As you reproduce every line below, keep it exactly as written and leave out the images.

→ **Dataset content**
____

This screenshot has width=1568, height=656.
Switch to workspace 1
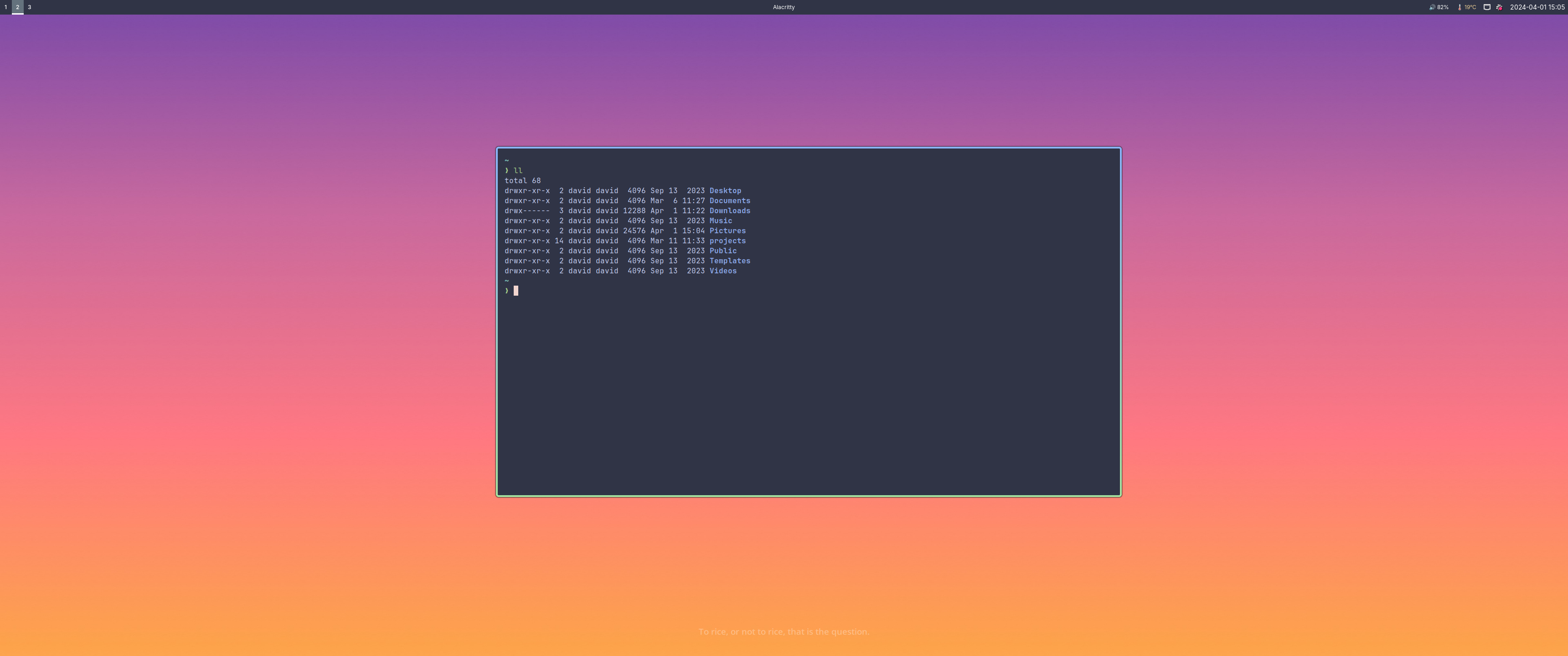6,7
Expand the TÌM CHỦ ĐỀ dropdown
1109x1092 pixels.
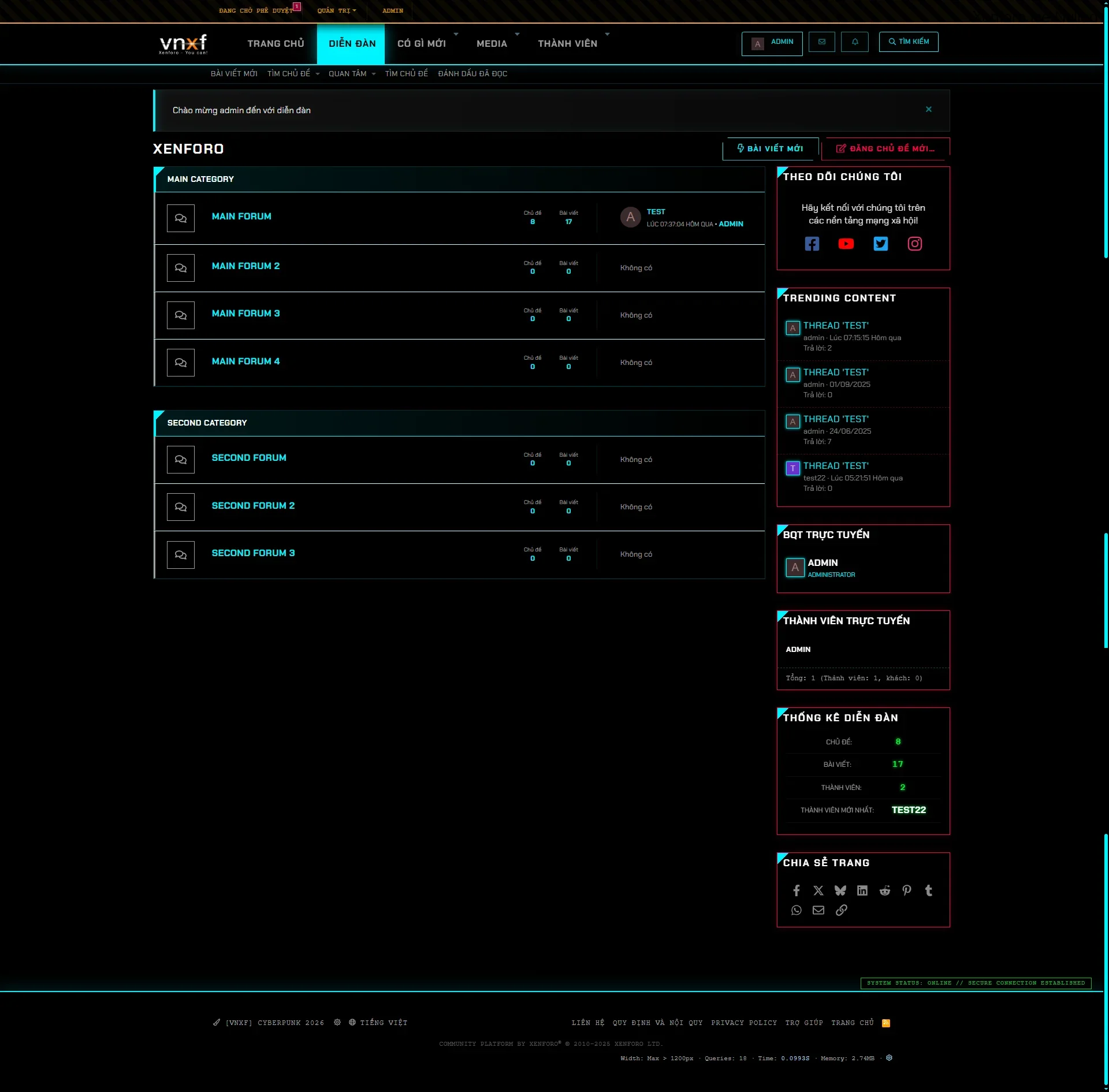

____

→ **Result of this exercise**
This screenshot has width=1568, height=656.
Switch to workspace 1
6,7
Expand the TÌM CHỦ ĐỀ dropdown
1109x1092 pixels.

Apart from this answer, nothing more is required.